YRC Worldwide Inc. reported third-quarter profitability gains, despite revenue rolling downhill slightly.
The Overland Park-based trucking company (Nasdaq: YRCW) reported $1.24 billion in revenue for the three months that ended Sept. 30. That’s down 3.1 percent from the same quarter last year.
But comprehensive net income attributable to YRC Worldwide was $6.7 million, compared with a loss of $186.8 million a year prior. Still, the company reported a diluted loss per share of $4.30, though that was a marked improvement from the $153.74-a-share loss of a year prior.
The company pointed to its $27.3 million in operating income as a key sign of improvement — this is the second straight quarter in which YRC has recorded income from operations. A year prior, it had a third-quarter operating loss of $26.1 million.

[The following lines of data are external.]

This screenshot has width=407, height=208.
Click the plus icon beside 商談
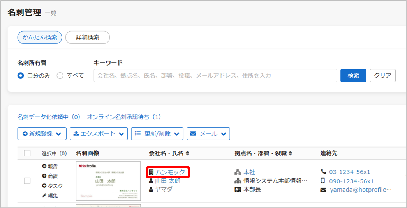tap(44, 176)
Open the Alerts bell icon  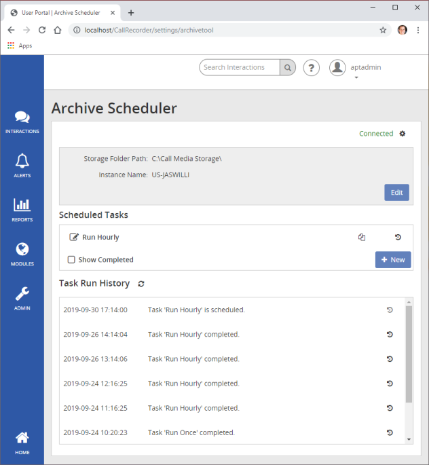(22, 165)
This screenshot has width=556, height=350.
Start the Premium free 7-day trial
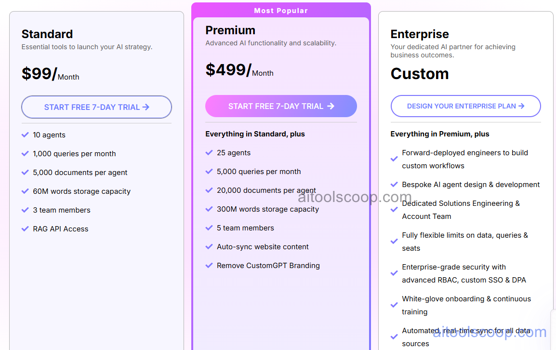(281, 106)
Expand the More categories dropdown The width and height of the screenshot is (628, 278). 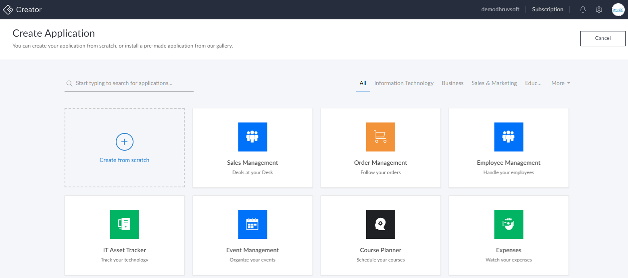click(x=560, y=83)
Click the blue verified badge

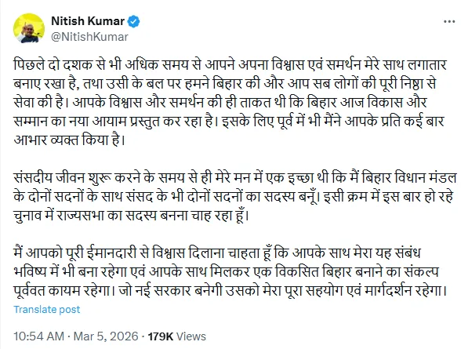point(134,21)
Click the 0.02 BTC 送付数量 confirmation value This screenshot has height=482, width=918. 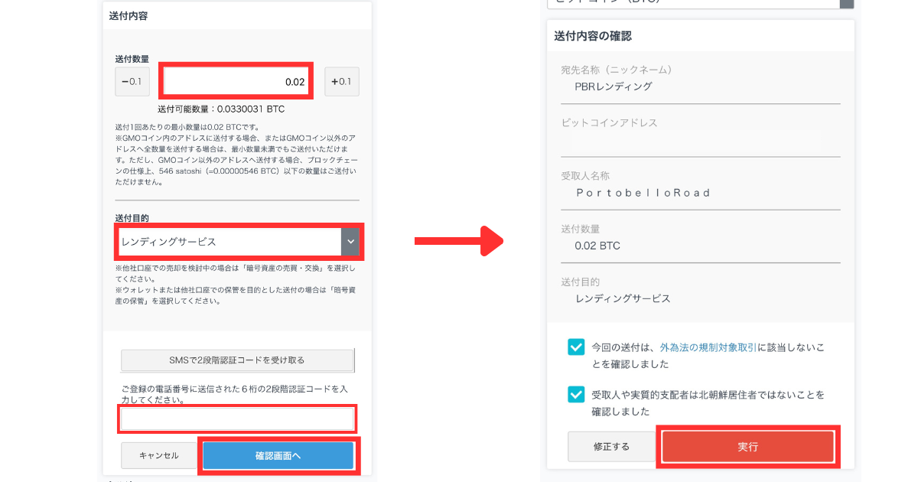tap(597, 246)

The latest quarter included a $2.3 million gain from selling assets, but the prior-year quarter had gained $10.8 million from asset disposals.
YRC shares jumped in early Friday trading, around 9 a.m. trading up 3 percent at $7.80 a share. (See a current share price from Yahoo Finance.)

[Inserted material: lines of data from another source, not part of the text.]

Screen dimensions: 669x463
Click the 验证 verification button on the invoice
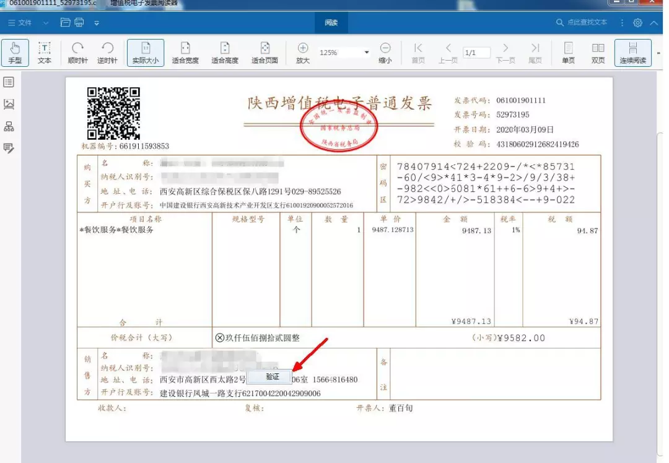(x=271, y=376)
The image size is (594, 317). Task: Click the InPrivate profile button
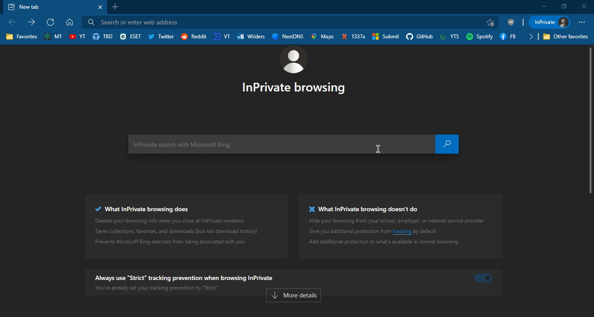(x=549, y=22)
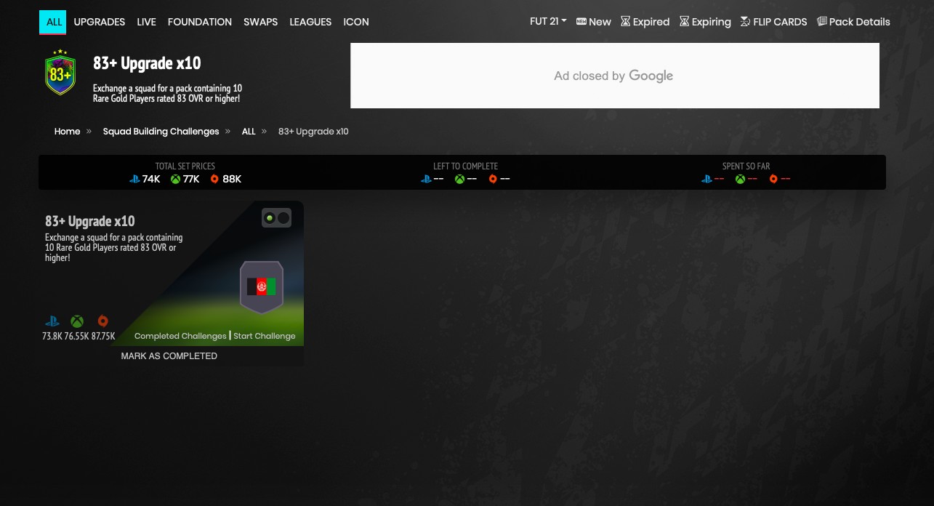Toggle the green-dot switch on challenge card

(x=276, y=218)
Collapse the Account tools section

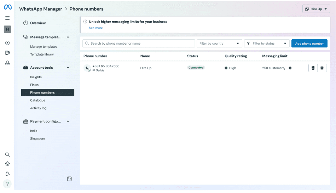click(68, 68)
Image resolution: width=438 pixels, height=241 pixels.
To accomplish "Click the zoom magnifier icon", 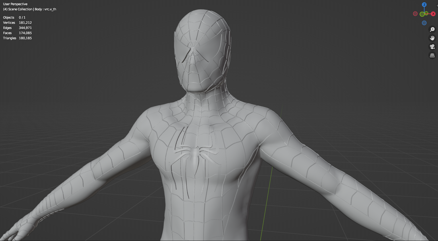I will point(433,29).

“Despite the current economic headwinds, we were able to increase profitability through a combination of pricing discipline, customer mix management and an unrelenting focus in the areas of safety, costs and operational fundamentals,” YRC CEO James Welch said in a release. “For the first time in four years, excluding second quarter of 2010, which included an $83 million non-cash reduction in equity-based compensation expense, we are reporting positive operating income in each of our subsidiaries. I am encouraged with the steady progress we’ve made throughout the year and remain committed to the execution of our strategy.”
Results continue to come out slightly ahead of expectations, he said.
The trucking giant has been orchestrating a turnaround after nearly having to file bankruptcy during the recession. Welch has been in the YRC driver’s seat since mid-2011.